** START OF EXERCISE MATERIALS **

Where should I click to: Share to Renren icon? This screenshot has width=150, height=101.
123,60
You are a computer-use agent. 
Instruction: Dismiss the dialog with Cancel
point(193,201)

** END OF EXERCISE MATERIALS **
** START OF EXERCISE MATERIALS **

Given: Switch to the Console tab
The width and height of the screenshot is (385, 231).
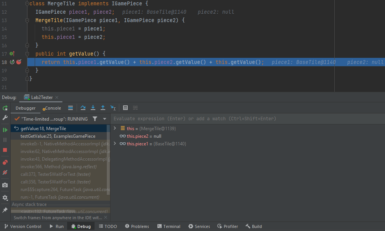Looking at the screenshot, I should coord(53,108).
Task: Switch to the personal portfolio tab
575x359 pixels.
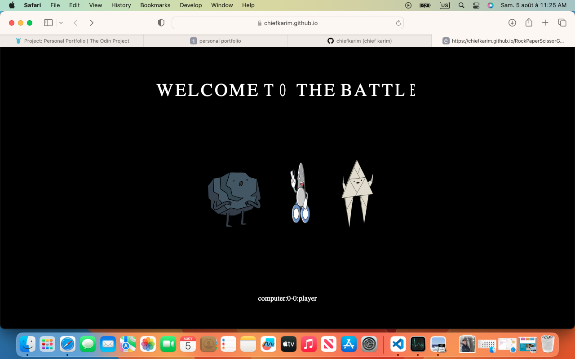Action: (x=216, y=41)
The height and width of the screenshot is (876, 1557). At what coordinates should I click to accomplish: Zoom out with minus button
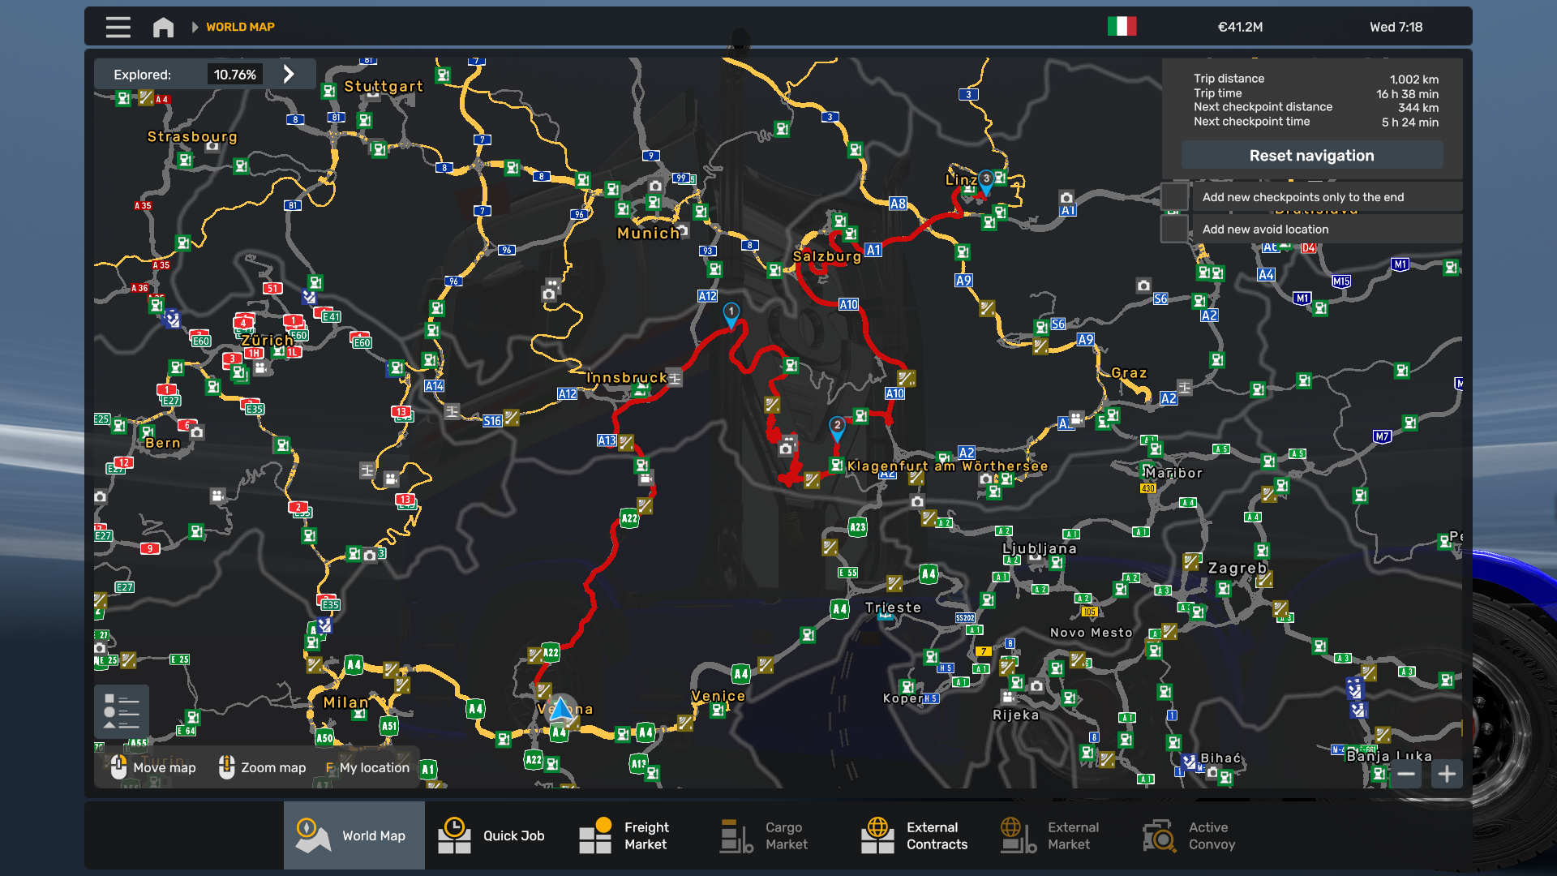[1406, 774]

** END OF EXERCISE MATERIALS **

### WORK TO COMPLETE
Render as a JSON list of strings the lines of the items beginning with the line containing "Where should I" and continuing through the line containing "point(193,201)". Use one string per line and omit blank lines.

### FULL OUTPUT
[
  "Where should I click to: Share to Renren icon? This screenshot has width=150, height=101.",
  "123,60",
  "You are a computer-use agent. ",
  "Instruction: Dismiss the dialog with Cancel",
  "point(193,201)"
]